Berdasarkan hal di atas, upaya peningkatan profesionalisme TNI diwujudkan dalam pelaksanaan pendidikan, latihan, serta dengan membangun perlengkapan dan Alutsista yang canggih. Upaya tersebut tentunya tidak akan terwujud apabila TNI tidak dijauhkan dari politik praktis sebagai peninggalan Dwi Fungsi TNI pada masa Orde Baru. Hal lain yang menjadi perhatian adalah memutuskan aktivitas TNI aktif dalam kegiatan bisnis sehingga lebih fokus terhadap tugas yang diberikan. Sebagai konsekuensinya, kesejahteraan prajurit TNI harus diperhatikan.

Indikator selanjutnya dalam profesionalisme TNI adalah kepatuhan terhadap supremasi sipil dan prinsip-prinsip demokrasi. Dengan demikian TNI harus menjunjung tinggi Hak Azasi Manusia serta tunduk kepada ketentuan hukum nasional maupun internasional yang telah diratifikasi. Hal ini penting dilakukan untuk mengembalikan citra TNI di mata dunia yang kerap diberitakan sebagai tentara yang tidak memahami kaidah-kaidah Hukum Humaniter dan Hak Azasi Manusia.

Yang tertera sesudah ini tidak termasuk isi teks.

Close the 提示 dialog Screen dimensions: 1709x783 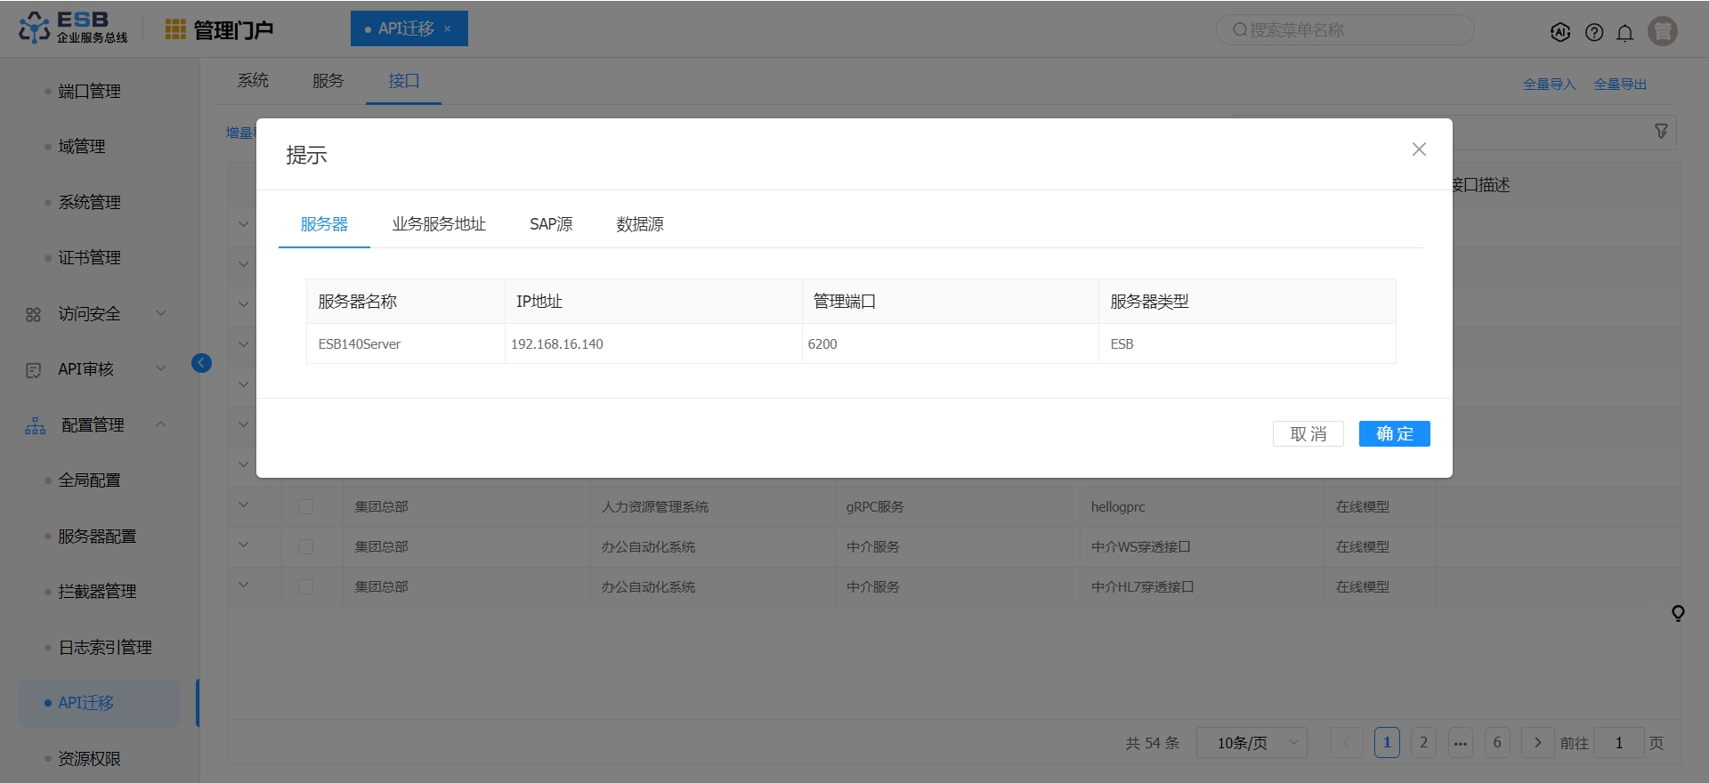(1419, 149)
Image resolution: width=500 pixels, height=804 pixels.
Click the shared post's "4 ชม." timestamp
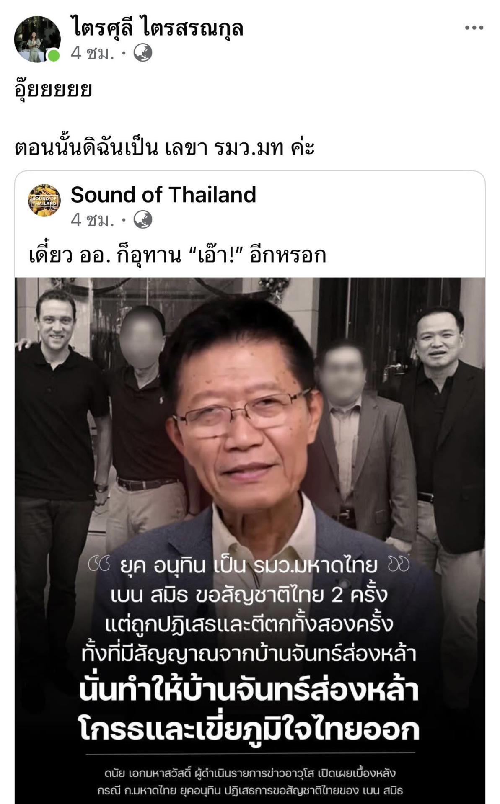point(92,220)
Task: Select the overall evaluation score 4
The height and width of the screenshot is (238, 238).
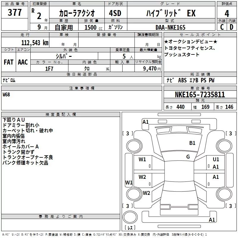Action: pyautogui.click(x=227, y=13)
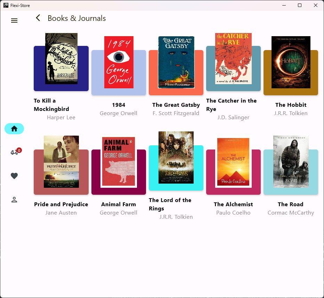Open the hamburger navigation menu
Screen dimensions: 324x298
tap(14, 21)
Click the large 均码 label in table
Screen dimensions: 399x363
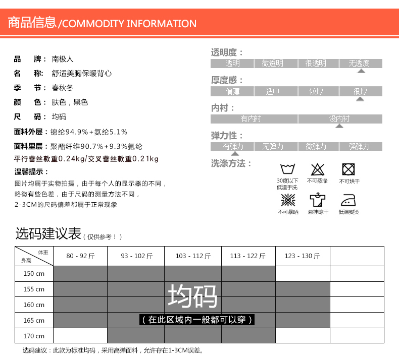[192, 296]
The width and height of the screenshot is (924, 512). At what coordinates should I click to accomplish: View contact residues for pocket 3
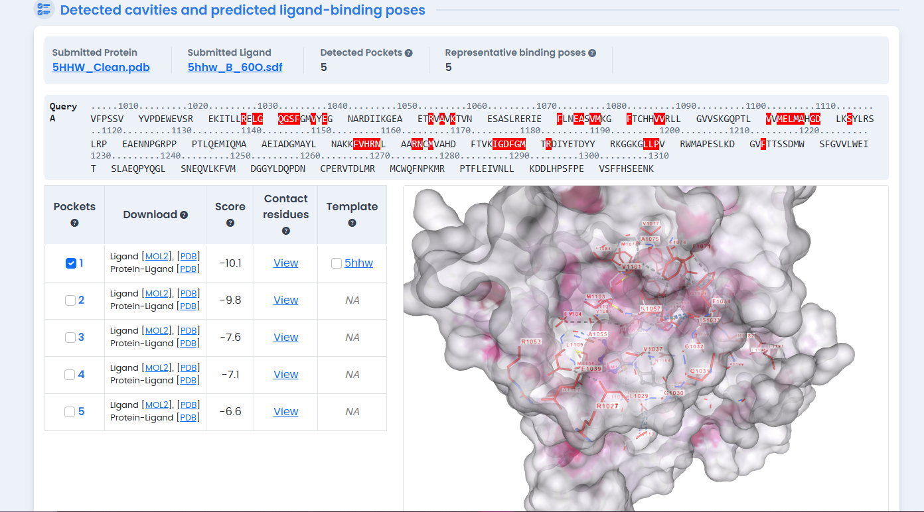tap(286, 338)
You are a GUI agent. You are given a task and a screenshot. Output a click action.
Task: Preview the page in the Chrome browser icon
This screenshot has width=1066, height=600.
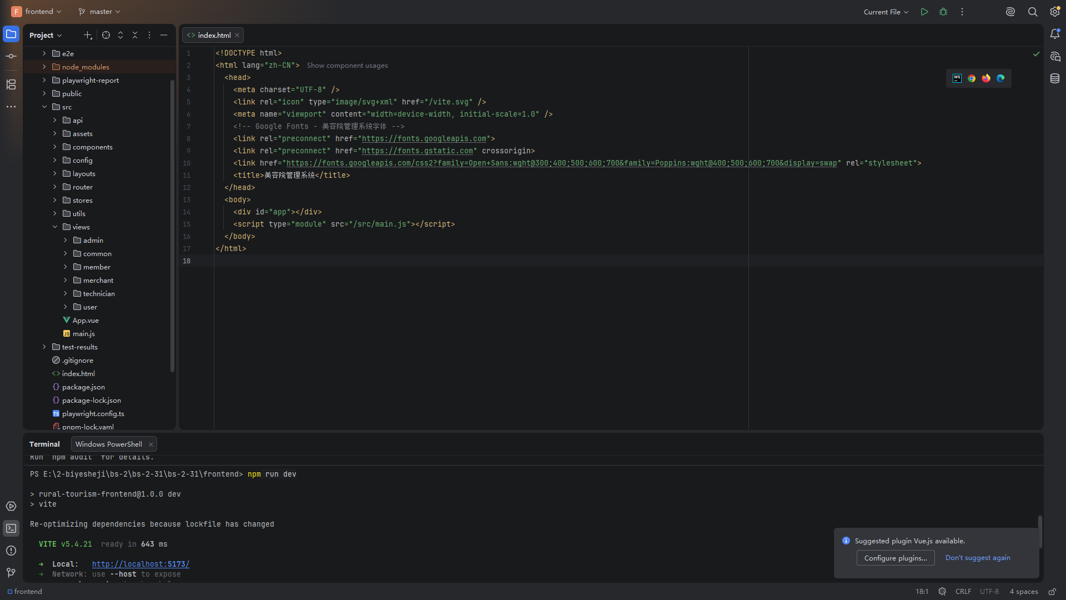(x=972, y=78)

Peningkatan bidang pendidikan sebagai syarat TNI yang profesional merupakan bagian dari bidang pembinaan personel yang secara utuh meliputi penyediaan, pendidikan, penggunaan, perawatan dan pemisahan. Seluruh kegiatan pembinaan tersebut terkait satu sama lain. Khusus kegiatan penggunaan, hal ini memiliki hubungan yang erat dengan pola pembinaan karir dimana prajurit penggunaan prajurit adalah dengan ditempatkan dalam jabatan-jabatan sesuai dengan kompetensinya. Selain berdasarkan pada pendidikan, pola karir juga mempertimbangkan prestasi selama berdinas khususnya dalam penugasan operasi.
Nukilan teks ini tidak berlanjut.